Cuccinelli was consistently outspent by huge margins, and the DNC ran ads telling every lie in the book on him. Even with those factors against him, not to mention a third party candidate, he still came in a mere 3 points shy of victory.  What does this tell us?  That the voters didn’t find Cuccinelli fringe or extreme at all. 

Via The Federalist:  Yet for all the talk of Tea Party intransigence, the reality is that once the primaries and conventions are over, the sore losers in the bunch tend to all be on the money side, not the grassroots. The conservative base will swallow hard, grit their teeth, and back a moderate against a liberal time and again, just as Tea Party groups backed Mitt Romney and conservatives backed John McCain. But the donors typically find it a lot easier to take their ball and go home.

This wasn’t what the story was supposed to be in Virginia. Today, the Republican donor community is flailing desperately for a narrative to defend their decision to leave Cuccinelli high and dry as something other than a temper tantrum. The story was supposed to be that Terry McAuliffe and Bill Bolling were right: Cuccinelli was too extreme for Virginia, and it was time to get back to nominating the types of candidates they wanted. But Cuccinelli – even without the money, without the support, without the infrastructure – made it a race in the closing days, and now the donor class which said “screw it, I’m out” after the nomination fight played out are straining for excuses.

Cuccinelli lost big in the Northern Virginia precints, losing the DC lobbyists and the consultant class.  I don’t think that’s a bad thing to keep in mind when we’re talking about liberty and candidates who represent real Americans. 

The real story here is of a campaign that was run the old school way: knocking on doors and making phone calls.
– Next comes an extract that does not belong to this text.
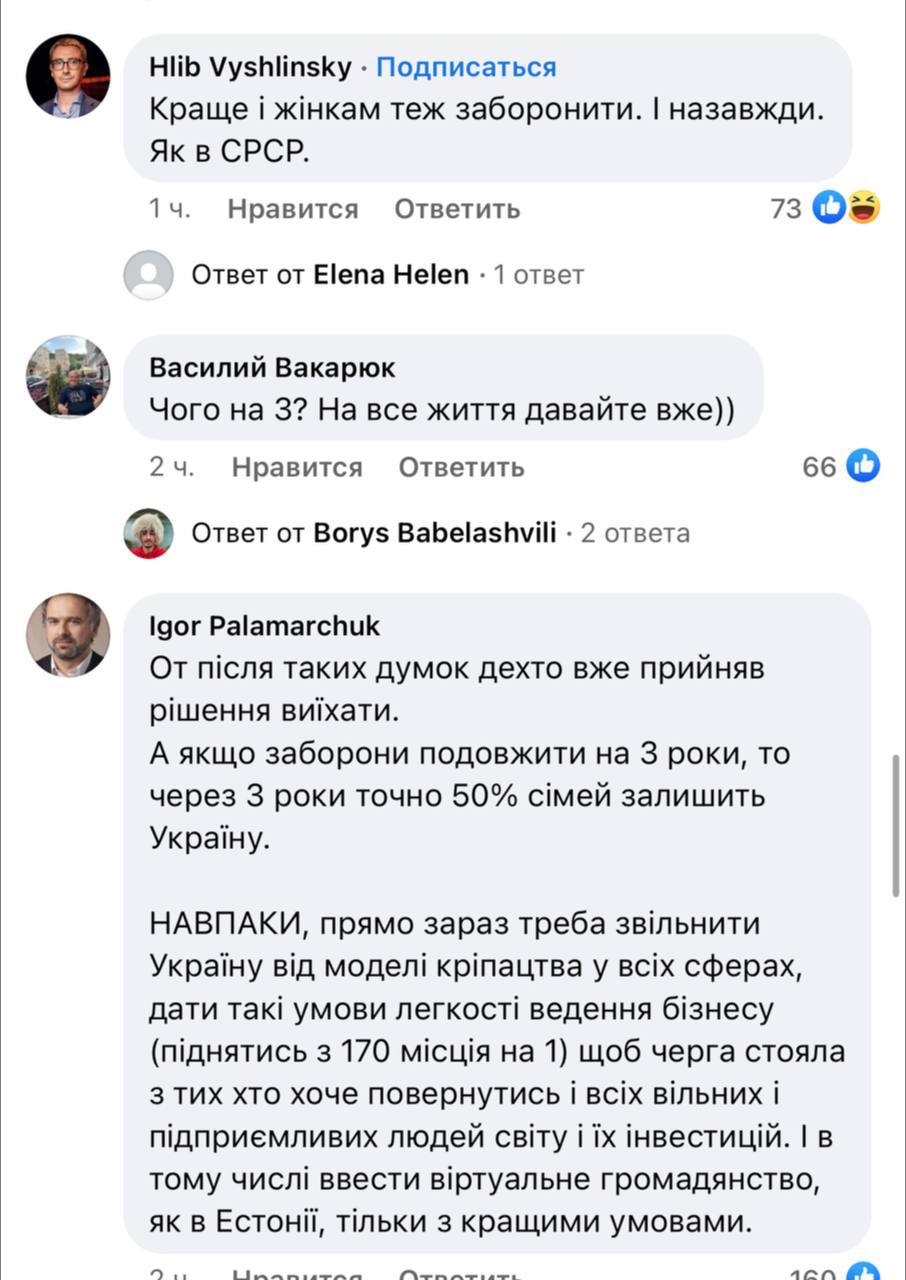906x1280 pixels.
Task: Click the laughing emoji reaction icon
Action: point(862,208)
There was a huge influx of young, energetic activists working for Cuccinelli on the ground. The grassroots is still great at running the groundgame that can close donation gaps and contribute to winning elections.  When Cuccinelli coupled this activism and energy with voter anger over cancelled healthcare insurance, he was able to close a 10 point deficit in the polls.
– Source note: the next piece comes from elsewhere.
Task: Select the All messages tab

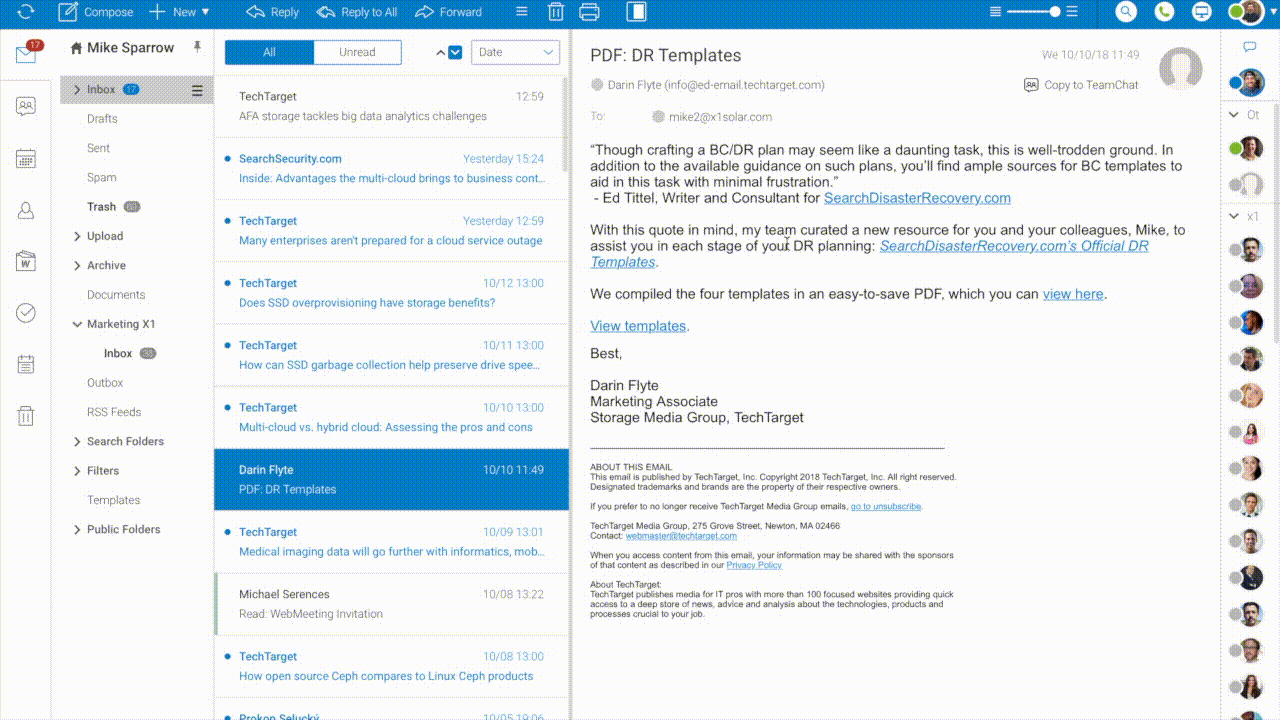Action: point(269,53)
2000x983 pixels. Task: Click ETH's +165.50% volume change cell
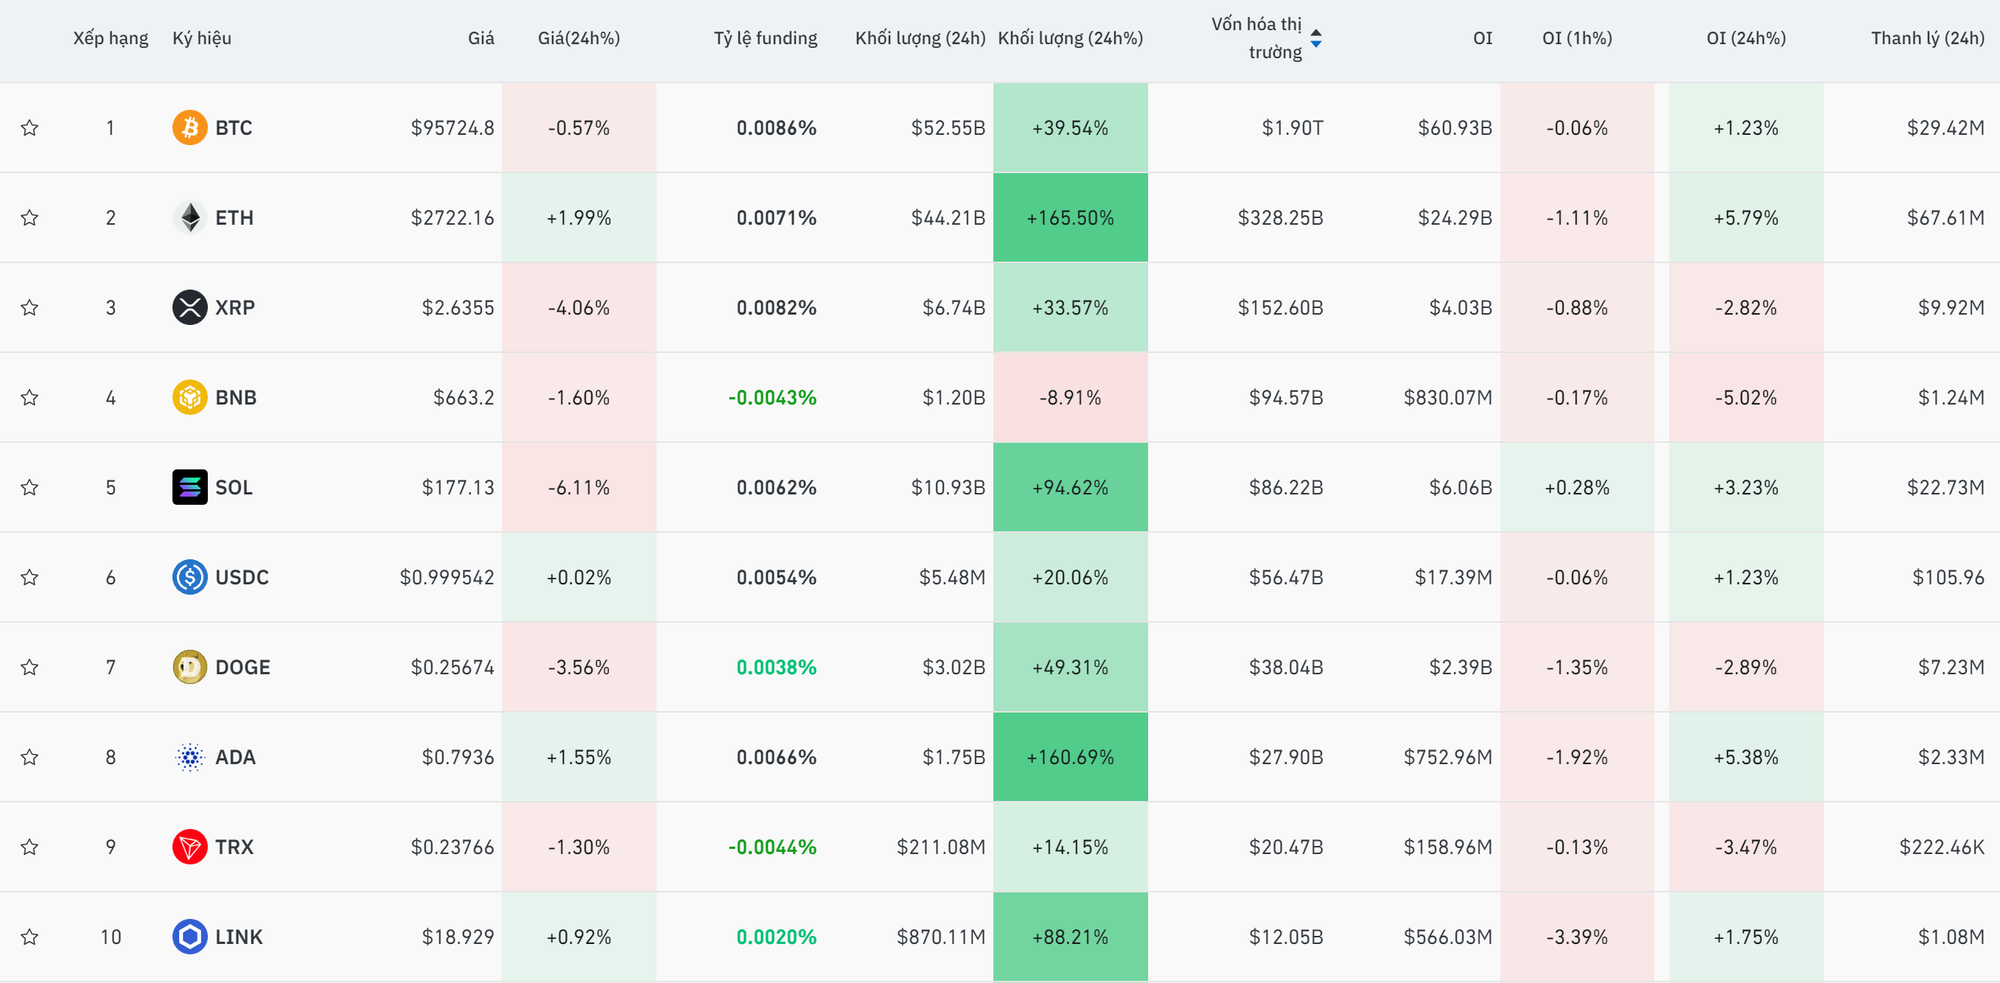coord(1070,218)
Via IBD: In the final lap, as more Virginians received cancellation letters from insurers thanks to ObamaCare, Cuccinelli aggressively focused on health care. He pounded McAuliffe for supporting a Democrat law that’s become an unmitigated disaster.

The strategy tightened the race. Exit polls show 53% of Virginia voters opposed ObamaCare, and four in five of them voted for Cuccinelli.

If he took that message to TV, he could have pulled off an upset. But he lacked the money. McAuliffe outspent him 10-to-1 on TV ads. Cuccinelli ran out of funds because the RNC pulled the plug on his campaign on Oct. 1, ironically the day of ObamaCare’s botched launch.

Running against Obamacare is a winning strategy, which is good news for the GOP in 2014.  Many Democrats are up for reelection and Obamacare stinks. It will continue to do so as Americans find out just “what is in the bill”.  More lies will be exposed leaving many Democrats vulnerable in the 2014 midterms.